With a stage persona that brought rural electrification to Tennessee early, the legendary “Dixie Dewdrop,” “King of the Hillbillies,” Uncle Dave Macon, has been called the “grandfather of country music” (Jimmie Rodgers, of course, being the “father”), and that’s no stretch; his energetic renditions of old time minstrel ditties and jubilant sacred songs made him an enduring and beloved favorite of Southern listeners from the dawn of radio entertainment until the early 1950s.

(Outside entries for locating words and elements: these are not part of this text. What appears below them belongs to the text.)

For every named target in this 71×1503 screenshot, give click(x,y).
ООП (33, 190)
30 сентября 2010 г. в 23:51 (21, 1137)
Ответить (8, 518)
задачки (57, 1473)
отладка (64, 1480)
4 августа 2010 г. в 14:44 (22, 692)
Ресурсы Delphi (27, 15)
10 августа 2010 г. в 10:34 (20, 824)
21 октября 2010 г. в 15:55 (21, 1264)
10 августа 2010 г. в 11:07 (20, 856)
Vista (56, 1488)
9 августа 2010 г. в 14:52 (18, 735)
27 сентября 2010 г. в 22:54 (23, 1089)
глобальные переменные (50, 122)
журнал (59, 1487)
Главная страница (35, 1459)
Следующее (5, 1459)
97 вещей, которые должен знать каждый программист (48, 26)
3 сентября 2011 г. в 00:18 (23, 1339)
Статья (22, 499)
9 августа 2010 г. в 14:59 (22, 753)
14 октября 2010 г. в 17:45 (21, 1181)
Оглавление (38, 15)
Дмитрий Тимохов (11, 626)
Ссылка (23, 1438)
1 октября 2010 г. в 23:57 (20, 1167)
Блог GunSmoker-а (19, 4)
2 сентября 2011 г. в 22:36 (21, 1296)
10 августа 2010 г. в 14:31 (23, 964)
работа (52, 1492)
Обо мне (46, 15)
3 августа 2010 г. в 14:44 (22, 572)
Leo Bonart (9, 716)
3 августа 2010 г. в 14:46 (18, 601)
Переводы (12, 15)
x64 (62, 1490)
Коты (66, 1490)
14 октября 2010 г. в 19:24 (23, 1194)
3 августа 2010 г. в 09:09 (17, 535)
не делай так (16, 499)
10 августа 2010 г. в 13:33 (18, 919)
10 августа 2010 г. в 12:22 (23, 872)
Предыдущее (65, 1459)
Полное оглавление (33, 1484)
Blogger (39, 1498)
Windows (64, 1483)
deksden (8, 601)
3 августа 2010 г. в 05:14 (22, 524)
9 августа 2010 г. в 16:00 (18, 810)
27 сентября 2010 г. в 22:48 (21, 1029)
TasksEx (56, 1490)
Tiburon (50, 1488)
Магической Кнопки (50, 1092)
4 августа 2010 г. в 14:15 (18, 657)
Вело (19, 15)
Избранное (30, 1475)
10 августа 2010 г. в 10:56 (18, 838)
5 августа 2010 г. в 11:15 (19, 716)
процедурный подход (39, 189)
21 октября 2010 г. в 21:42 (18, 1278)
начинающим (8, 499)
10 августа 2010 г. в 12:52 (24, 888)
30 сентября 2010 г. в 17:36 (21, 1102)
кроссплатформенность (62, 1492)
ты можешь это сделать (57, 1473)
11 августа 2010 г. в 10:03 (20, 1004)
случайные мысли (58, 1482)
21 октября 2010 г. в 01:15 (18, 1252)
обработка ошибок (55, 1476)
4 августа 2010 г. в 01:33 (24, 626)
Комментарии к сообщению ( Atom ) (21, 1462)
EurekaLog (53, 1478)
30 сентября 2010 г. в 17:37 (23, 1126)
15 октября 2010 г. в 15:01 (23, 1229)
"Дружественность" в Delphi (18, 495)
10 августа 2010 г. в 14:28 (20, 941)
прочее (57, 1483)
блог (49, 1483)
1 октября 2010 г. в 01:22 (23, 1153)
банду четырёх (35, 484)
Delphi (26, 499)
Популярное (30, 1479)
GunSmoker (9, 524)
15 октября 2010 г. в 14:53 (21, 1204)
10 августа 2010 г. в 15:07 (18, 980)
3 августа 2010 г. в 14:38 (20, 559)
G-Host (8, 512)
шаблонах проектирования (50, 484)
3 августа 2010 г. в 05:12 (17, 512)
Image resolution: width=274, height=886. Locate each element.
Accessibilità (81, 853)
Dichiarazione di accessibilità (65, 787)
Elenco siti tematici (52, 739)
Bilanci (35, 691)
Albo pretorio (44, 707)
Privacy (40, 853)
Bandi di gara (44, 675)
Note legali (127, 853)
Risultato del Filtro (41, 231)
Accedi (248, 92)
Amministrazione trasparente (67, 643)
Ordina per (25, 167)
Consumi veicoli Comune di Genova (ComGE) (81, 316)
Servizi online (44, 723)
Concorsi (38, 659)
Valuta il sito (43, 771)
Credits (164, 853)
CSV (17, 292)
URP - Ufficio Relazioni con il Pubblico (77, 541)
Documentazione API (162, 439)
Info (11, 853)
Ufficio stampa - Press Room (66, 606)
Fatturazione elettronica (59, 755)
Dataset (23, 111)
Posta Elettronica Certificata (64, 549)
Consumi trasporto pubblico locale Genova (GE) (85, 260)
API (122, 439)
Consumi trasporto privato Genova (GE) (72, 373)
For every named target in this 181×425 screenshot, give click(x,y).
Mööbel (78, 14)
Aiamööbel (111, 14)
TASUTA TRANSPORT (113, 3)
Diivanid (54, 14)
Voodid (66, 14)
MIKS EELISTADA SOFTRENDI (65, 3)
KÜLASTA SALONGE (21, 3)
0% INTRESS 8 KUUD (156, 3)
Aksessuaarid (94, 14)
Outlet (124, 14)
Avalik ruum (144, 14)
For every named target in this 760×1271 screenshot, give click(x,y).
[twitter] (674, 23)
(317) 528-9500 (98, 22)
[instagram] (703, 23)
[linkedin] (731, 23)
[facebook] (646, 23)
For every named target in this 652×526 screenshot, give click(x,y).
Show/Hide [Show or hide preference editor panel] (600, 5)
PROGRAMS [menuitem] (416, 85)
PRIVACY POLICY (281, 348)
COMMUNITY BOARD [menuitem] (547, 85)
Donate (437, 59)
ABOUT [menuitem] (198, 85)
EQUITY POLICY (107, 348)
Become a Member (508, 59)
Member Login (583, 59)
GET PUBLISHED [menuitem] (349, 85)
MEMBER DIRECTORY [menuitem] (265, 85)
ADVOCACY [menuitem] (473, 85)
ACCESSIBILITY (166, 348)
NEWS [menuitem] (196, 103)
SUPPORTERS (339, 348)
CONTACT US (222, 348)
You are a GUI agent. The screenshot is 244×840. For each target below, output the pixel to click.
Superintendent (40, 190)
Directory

David Harrison Macon was born on October 7, 1870, five miles south of McMinnville, Tennessee in small settlement of Smartt Station, son of Martha and Confederate veteran John Macon. In 1884, the Macons purchased a hotel and moved to Nashville. While there, the young Dave learned banjo from circus performer Joel Davidson. After his father was murdered in ’86, Macon and his mother sold the hotel and took up in Readyville. His mother ran a stagecoach inn there, and Dave used his musical proclivities to entertain guests. Soon after, Macon started a mule train, which lasted until the automobile killed off business in 1920. The next year, Macon was hired for his first professional musical engagement. In 1923, Macon was “discovered” by Marcus Loew of the famous theater chain of the same name, and brought into the world of processional vaudeville. Joining with fiddler Sid Harkreader, Macon’s act became a hit, and the Sterchi Brothers Furniture Company arranged a recording session for them with Vocalion in July of 1924. Late in 1925, the fledgling radio station WSM in Nashville started their Barn Dance program to compete the successful show of the same name on Chicago’s WLS, and Macon became one of the first stars of what would later become known as the Grand Ole Opry. In 1927, he formed the Fruit Jar Drinkers with the McGee Brothers and Mazy Todd. After recording for Vocalion from 1924 to 1929, Macon recorded only sporadically in the 1930s, with sessions for Okeh in 1930, the Starr Piano Company’s Champion in 1934 (try to find those records!), and Victor’s Bluebird in 1935 and 1938. Despite slacking off in recording, Uncle Dave continued to perform live for many years. In 1940, he appeared in the Republic Pictures film Grand Ole Opry, accompanied by his son Dorris. Uncle Dave Macon played his last performance on March 1, 1952, and died three weeks later, on the twenty-second, at the age of eighty-one. His life is celebrated annually with “Uncle Dave Macon Days” in Murfreesboro, Tennessee.
Vocalion 14848 was recorded on July 8 and 9, 1924 in New York City, “Sung and Played by Uncle Dave Macon (Banjo)”. It was shortly afterward issued on Vocalion 5041, in their “Hillbilly” series. It is comprised of his first and sixth recorded sides, and was his second issued record.
The first side he ever recorded, “Keep My Skillet Good and Greasy” is one of Uncle Dave’s most iconic pieces, and perhaps his best remembered in this day and age. Fourteen years later, the song was published in his official songbook, Songs and Stories of Uncle Dave Macon.
On the reverse, Uncle Dave plays and sings “Papa’s Billie Goat”, a cover of fellow country music pioneer Fiddlin’ John Carson’s recording of the previous year.